Non sarà un sporadico evento dedicato all’ illustre archeologo, ma una serie di conferenze che cadranno in ogni venerdì della settimana fino al 26 ottobre 2018.

L’evento culturale a cui tutti sono invitati, nasce dalla collaborazione fra l’ Associazione Sirentum, il comune di Vico Equense e la Parrocchia dei Santi Ciro e Giovanni.

“I Venerdì Culturali” saranno arricchiti dalla presenza di esponenti di un certo calibro, oltre al Sindaco di Vico Equense Andrea Buonocore e al direttore del Parco Archeologico di Pompei Massimo Osanna.

Una grande occasione per gli appassionati e non per comprendere il ruolo del grande archeologo nella fruizione degli studi archeologici campani nella prima metà del ‘900.

 

Chi era Amedeo Maiuri?  Nato a Veroli, in Ciociaria, il 7 gennaio 1886 (morì 7 aprile del 1963), dopo la laurea partecipò a molte missioni archeologiche nell’isola di Creta.

Al suo rientro in Italia fu fu nominato ispettore alle Antichità della Campania, occupando successivamente diversi ruoli di rilievo nelle varie regioni italiane.

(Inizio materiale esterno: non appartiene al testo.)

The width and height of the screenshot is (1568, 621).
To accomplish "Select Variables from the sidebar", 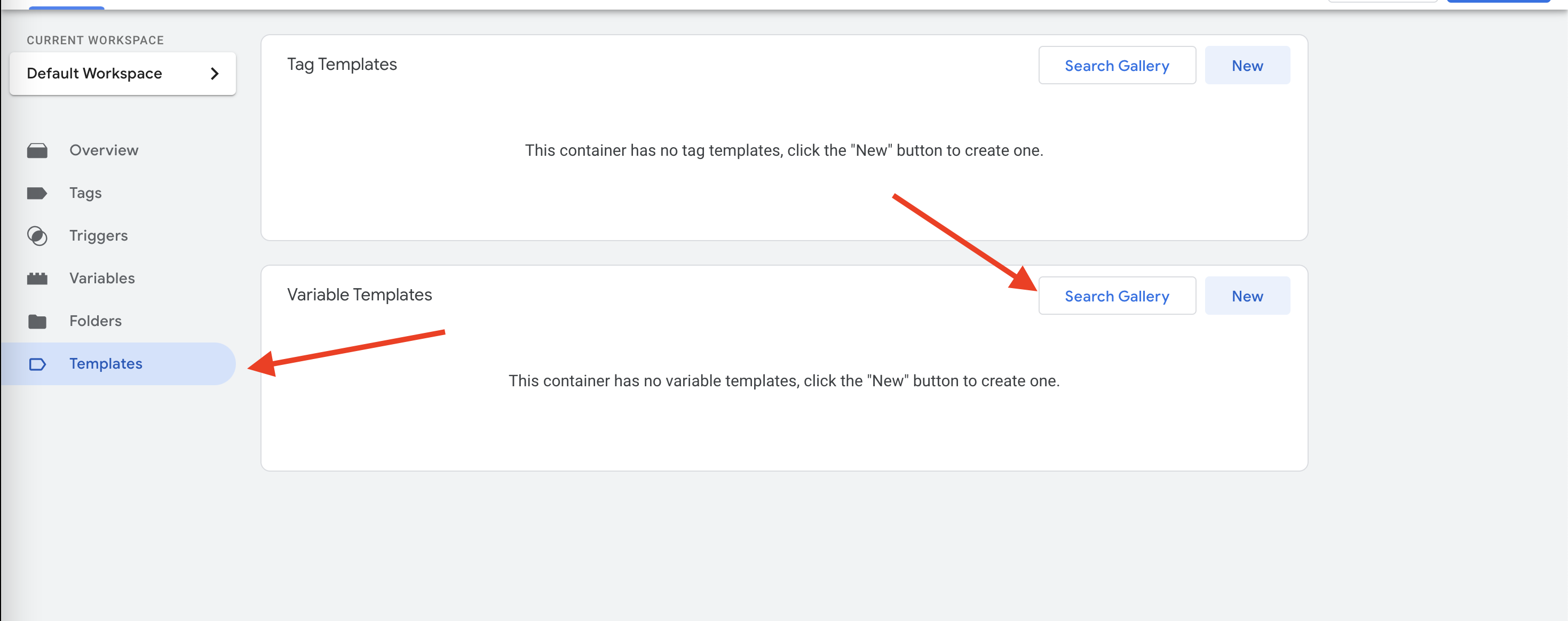I will [x=101, y=278].
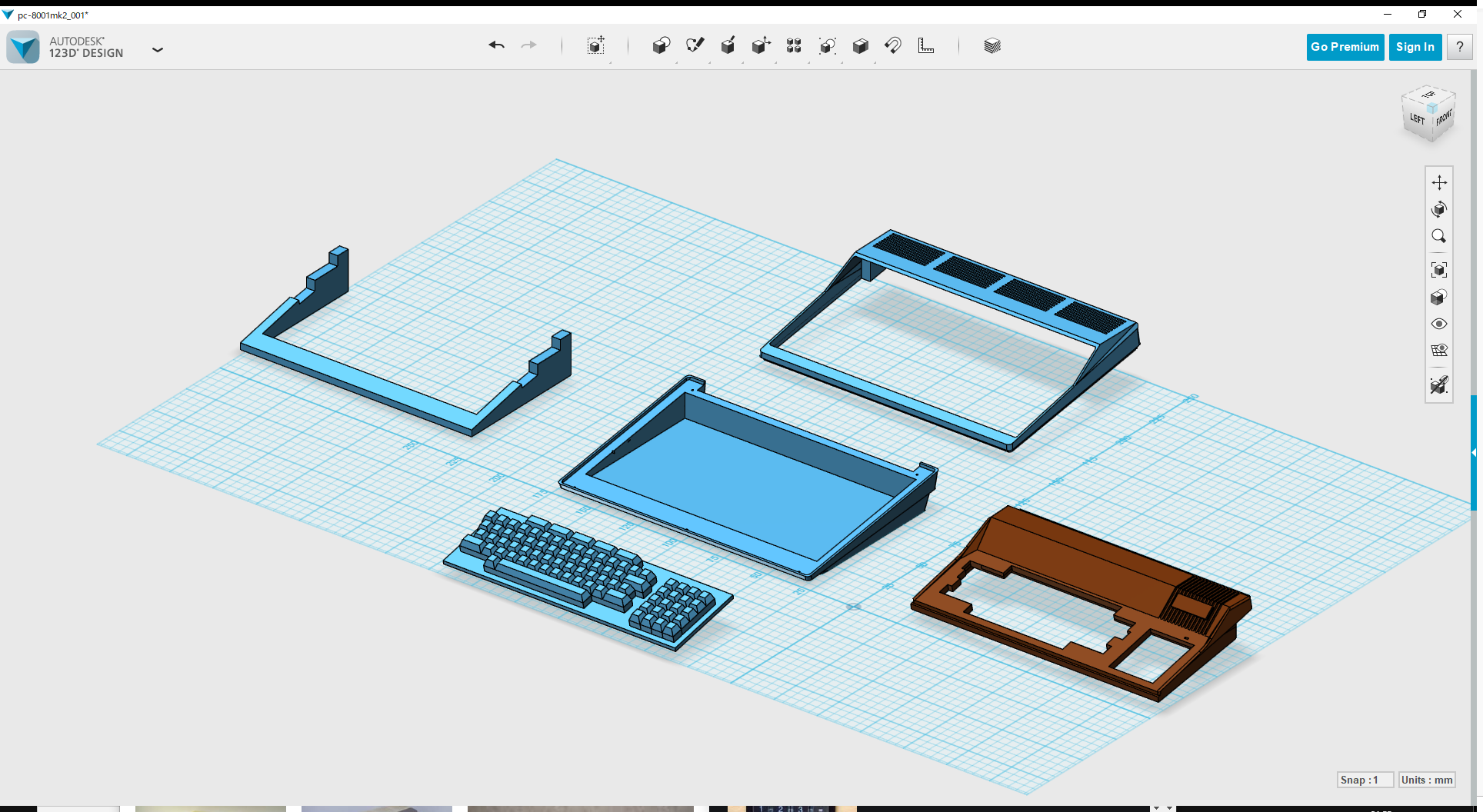This screenshot has width=1483, height=812.
Task: Click the pc-8001mk2_001 document tab
Action: (x=52, y=14)
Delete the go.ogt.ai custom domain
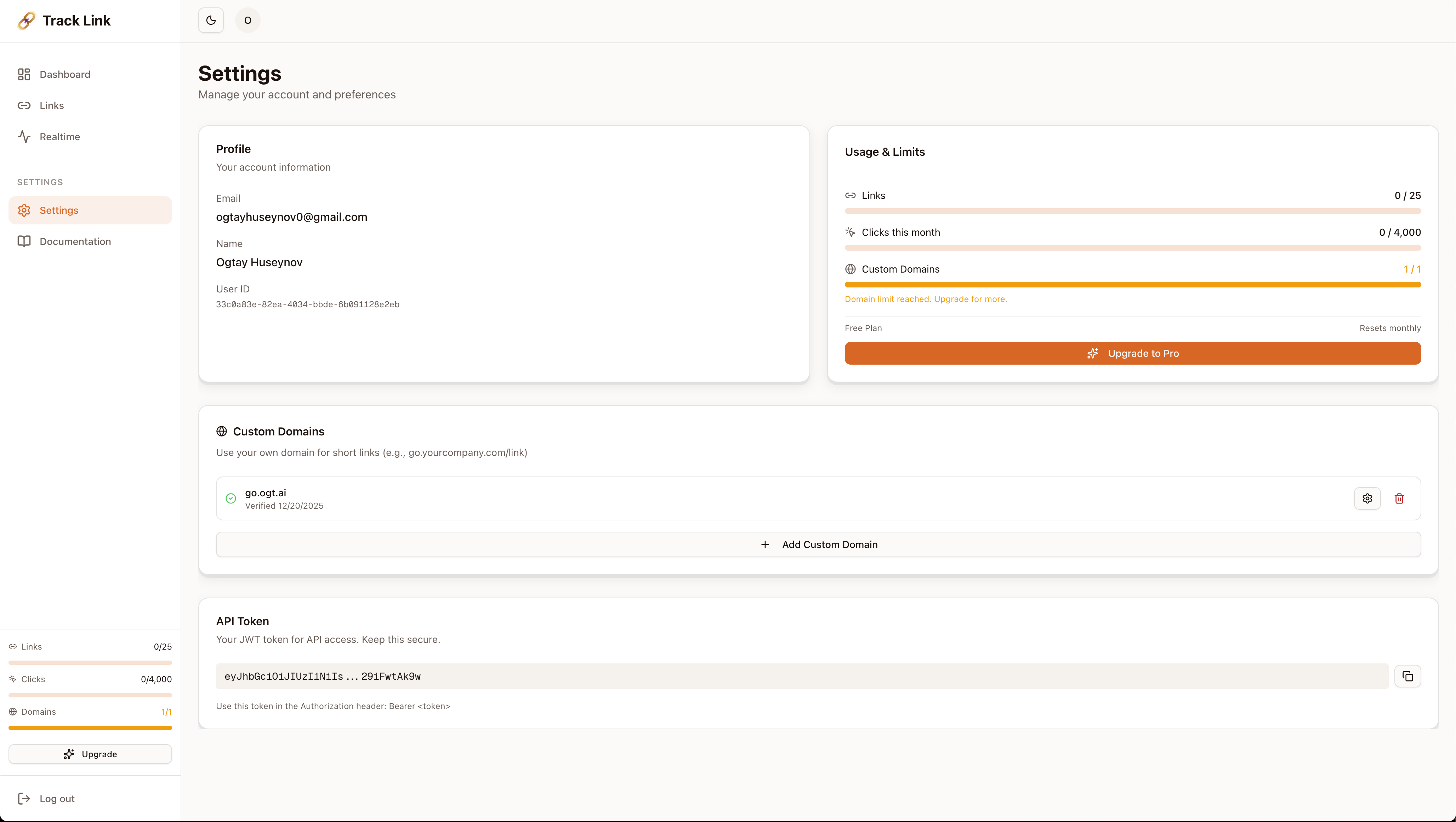 coord(1399,498)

Nel 1924 fu nominato soprintendente alle Antichità della Campania e dal 1936 al 1942 tenne la cattedra di antichità greche e romane presso l’Università di Napoli.

Maiuri contribuì alla fruizione e alla ricerca delle attività greche nell’intera area meridionale dell’Italia, prestando particolare attenzione alle zone campane.

Non si dedicò solo ad un ramo archeologico di studi, ma il suo interesse spaziò dalla Preistoria all’età Medievale.